In-Bed or In-Garden Bin


There are many different types of in-garden vermicomposting bins, but they tend to share similar features, particularly openings in the sides and/or bottom of the bins that allow the worms to move in and out of the bin to feed or retreat to a soil environment that is most comfortable for them.

To start an in-garden worm environment, dig a hole into your garden or raised bed that accommodates the worm bin. Use the same process mentioned above to add bedding and food, then cover to protect the worms and the bin. In-garden vermicomposter feeding is also the same. The primary difference is that your wriggling employees will seem to disappear from your composting bin. Not to worry, they have just moved deeper into the soil and will return when you feed them. This benefits your garden in that they aerate the soil and carry nutrients with them.

Troubleshooting Tips

If you notice your composting bin is starting to stink, you may be overfeeding. Dig through the bin and remove any large pieces of food waste that appear to be rotting. Food waste can also add a lot of moisture to your bin, so add some more bedding if it’s gotten too wet.

worm bin

If your worms are wriggling out of your standalone bin, you may not be providing the right environment for them. Happy worms should stay in their bin. If the bin is too dry, add some water. If it’s too moist, mix in some bedding to help absorb excess moisture. Also, check for insect larvae or other pests within the bedding. If the environment has gotten too out of control it’s best to clean out the bin and start fresh with new bedding and food.

Provided with the right environment, your worms will reproduce and die off in a natural cycle and you shouldn’t have to add more worms. If you have a standalone vermicompost bin that you keep outside, you may need to bring it indoors during the cold winter months. In-garden bins are a little more resilient because the worms can move deeper underground to keep warm.

Reaping the Benefits

There are a couple of methods for harvesting worm-casting gold: the lure method and the dump method.

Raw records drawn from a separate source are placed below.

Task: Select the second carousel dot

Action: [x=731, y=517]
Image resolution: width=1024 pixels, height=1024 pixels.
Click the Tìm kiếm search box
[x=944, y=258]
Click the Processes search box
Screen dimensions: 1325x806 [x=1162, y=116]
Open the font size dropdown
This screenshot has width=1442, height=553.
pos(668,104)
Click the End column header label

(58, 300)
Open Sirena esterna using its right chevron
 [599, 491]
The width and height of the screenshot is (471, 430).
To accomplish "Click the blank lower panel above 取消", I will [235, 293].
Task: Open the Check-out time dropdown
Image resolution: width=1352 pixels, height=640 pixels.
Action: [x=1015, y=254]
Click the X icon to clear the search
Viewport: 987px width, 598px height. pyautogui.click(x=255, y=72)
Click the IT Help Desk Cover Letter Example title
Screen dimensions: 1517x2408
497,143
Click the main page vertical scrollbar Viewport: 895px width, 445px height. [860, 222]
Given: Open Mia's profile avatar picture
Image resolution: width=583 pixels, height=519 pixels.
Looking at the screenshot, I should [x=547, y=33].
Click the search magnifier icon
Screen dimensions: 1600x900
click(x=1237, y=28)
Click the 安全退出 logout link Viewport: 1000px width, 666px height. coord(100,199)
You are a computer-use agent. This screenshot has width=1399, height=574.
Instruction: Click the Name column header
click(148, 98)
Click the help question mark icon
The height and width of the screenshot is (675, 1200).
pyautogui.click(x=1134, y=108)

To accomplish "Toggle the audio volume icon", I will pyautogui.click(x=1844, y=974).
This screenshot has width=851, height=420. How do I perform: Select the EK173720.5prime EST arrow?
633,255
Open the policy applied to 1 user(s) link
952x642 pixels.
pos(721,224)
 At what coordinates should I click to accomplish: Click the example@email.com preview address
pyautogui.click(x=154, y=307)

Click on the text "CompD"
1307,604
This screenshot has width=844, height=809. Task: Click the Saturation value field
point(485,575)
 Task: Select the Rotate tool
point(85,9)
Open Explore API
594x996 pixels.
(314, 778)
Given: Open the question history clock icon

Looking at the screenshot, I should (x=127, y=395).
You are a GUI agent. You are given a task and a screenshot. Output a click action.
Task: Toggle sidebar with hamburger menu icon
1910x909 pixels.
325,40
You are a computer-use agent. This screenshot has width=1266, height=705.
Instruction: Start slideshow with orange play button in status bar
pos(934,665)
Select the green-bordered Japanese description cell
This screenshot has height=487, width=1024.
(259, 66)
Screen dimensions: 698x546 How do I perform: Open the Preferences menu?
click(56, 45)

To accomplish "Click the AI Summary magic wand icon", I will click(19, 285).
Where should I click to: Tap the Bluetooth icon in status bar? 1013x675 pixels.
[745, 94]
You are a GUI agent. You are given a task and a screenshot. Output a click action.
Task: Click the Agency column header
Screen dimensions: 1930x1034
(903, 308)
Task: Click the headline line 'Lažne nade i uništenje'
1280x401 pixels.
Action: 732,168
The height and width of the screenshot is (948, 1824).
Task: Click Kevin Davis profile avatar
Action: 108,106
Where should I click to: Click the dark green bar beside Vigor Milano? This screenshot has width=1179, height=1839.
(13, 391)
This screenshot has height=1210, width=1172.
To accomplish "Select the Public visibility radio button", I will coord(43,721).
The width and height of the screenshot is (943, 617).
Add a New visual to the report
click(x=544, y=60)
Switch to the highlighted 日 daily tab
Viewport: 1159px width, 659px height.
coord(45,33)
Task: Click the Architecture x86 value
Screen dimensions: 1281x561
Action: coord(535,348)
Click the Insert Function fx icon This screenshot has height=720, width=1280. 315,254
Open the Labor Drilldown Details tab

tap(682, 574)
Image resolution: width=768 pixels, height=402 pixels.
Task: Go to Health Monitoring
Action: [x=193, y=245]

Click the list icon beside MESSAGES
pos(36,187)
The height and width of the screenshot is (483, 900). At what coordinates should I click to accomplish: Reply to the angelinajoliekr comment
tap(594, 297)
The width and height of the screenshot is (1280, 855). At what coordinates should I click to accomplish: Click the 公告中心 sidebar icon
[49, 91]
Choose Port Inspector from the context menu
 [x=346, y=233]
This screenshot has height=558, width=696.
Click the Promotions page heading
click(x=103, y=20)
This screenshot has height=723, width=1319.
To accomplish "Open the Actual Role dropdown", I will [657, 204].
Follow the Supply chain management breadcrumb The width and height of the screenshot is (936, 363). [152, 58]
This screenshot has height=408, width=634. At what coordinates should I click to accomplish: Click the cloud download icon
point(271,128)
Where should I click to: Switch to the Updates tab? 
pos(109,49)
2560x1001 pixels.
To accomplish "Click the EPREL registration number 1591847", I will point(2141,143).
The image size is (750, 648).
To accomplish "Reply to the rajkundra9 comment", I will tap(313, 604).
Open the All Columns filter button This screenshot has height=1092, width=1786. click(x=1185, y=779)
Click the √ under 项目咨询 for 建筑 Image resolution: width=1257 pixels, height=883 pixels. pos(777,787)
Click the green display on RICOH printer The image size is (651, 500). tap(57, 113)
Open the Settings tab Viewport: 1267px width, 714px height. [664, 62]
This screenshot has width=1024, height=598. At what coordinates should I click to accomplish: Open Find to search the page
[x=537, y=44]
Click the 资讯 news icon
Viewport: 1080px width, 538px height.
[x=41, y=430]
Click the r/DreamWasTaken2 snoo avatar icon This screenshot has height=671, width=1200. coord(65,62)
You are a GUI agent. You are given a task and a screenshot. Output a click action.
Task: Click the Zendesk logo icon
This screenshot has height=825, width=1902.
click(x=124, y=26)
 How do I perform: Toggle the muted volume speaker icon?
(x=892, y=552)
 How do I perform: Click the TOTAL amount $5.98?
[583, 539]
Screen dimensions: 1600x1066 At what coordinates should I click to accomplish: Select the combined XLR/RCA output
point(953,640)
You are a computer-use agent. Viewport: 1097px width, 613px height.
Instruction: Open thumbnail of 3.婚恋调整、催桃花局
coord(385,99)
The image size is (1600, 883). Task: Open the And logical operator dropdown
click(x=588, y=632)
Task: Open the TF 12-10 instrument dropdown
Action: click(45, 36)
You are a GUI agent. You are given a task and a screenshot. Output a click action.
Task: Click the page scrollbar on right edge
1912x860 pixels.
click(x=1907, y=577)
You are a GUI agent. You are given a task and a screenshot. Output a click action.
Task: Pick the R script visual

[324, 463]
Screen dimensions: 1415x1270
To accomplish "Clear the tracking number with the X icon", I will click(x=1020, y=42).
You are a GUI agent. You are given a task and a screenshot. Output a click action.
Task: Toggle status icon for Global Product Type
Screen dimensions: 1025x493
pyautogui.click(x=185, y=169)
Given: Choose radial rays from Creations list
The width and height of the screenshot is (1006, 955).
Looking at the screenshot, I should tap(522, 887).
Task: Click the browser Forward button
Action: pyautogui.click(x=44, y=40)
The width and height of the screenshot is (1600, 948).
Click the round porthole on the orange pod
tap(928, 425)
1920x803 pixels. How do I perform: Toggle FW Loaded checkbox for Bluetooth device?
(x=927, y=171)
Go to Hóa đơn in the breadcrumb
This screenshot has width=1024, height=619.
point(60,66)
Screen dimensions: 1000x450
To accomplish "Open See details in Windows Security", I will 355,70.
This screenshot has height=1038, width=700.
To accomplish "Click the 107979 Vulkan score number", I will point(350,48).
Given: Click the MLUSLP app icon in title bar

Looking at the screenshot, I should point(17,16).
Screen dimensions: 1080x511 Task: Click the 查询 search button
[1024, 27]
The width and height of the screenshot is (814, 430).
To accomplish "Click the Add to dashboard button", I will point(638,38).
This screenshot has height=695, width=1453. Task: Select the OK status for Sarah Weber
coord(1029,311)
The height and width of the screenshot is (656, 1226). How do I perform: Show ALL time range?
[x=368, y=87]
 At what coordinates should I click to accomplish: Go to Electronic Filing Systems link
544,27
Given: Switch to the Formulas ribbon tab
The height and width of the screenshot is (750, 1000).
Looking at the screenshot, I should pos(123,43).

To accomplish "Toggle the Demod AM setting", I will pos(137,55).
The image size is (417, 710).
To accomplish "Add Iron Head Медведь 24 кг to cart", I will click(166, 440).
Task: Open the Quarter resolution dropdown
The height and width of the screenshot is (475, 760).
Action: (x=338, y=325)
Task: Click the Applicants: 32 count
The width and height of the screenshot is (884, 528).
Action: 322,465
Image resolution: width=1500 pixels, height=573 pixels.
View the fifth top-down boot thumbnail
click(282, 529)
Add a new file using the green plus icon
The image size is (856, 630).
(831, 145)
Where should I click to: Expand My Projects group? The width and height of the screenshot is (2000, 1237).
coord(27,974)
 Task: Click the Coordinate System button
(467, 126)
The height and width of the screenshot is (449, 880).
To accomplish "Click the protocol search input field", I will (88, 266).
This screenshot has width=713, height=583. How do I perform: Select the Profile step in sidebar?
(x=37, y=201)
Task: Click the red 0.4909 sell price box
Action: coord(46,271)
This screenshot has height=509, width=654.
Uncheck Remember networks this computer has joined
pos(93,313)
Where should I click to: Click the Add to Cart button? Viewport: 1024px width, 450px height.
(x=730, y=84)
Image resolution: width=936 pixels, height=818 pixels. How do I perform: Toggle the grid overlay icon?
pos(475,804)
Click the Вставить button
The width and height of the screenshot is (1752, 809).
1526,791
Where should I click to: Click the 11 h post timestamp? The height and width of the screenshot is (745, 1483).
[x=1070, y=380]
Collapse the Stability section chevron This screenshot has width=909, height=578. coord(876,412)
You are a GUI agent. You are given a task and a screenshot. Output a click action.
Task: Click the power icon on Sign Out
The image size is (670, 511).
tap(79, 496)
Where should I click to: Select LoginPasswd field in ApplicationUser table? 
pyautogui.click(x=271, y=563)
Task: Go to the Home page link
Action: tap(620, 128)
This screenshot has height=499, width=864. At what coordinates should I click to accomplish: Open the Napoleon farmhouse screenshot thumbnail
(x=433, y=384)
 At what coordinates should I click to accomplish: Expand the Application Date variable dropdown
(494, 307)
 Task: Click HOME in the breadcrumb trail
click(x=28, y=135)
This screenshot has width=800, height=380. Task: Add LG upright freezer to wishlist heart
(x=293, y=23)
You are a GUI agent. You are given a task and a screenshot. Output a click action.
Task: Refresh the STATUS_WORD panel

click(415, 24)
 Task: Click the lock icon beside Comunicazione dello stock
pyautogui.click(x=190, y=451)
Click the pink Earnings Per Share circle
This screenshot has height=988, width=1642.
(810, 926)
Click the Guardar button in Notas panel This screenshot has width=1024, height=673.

The lure method involves moving the food around in the bin to attract the worms and then harvesting the castings from the area they left behind. To do this in an in-ground or standalone bin, simply feed the worms on one side of the bin for a couple of weeks. That will attract them to that area of the bin and allow you to scoop out the castings from the other side.

The dump method requires that you dump your whole bin upside down on a tarp in the sunshine or under a bright light. Your worms will rush to the bottom of the pile, away from the light and toward their food. Then you can scoop off the castings from what is now the top of the pile. This is also a great opportunity to rinse out your composting bin and start fresh with clean bedding.

Using Worm Compost

Worm compost can be used like any high-nutrient fertilizer by spreading on the surface of the soil or mixing in around plants. Because of the high concentration of nutrients in vermicompost, you should be careful using it around delicate young plants because it can cause burning.

Some vermicompost bins are designed with a drain and spigot that will allow you to harvest worm tea or leachate. Leachate should be diluted 1 part leachate to 6-10 parts water. Worm tea can serve as a replacement for chemical fertilizer and works as an inoculant for potting soil to bring beneficial microorganisms.

If you are interested in a deep dive into using worm compost and worm tea, you should check out the research from Cornell University.

Nature’s Magic

Vermicomposting is an all-natural way to create one of nature’s best fertilizers for your garden. It also contributes to a healthy environment by introducing healthy microbes into your soil and allowing you to have less food waste that would otherwise go to a landfill. Just like Bokashi composting, it is odor-free and requires little space. Because you are taking care of living creatures, it involves a little bit more effort and diligence to make sure the worms always have an optimal environment. In the end, the effort will reward you with a very healthy garden.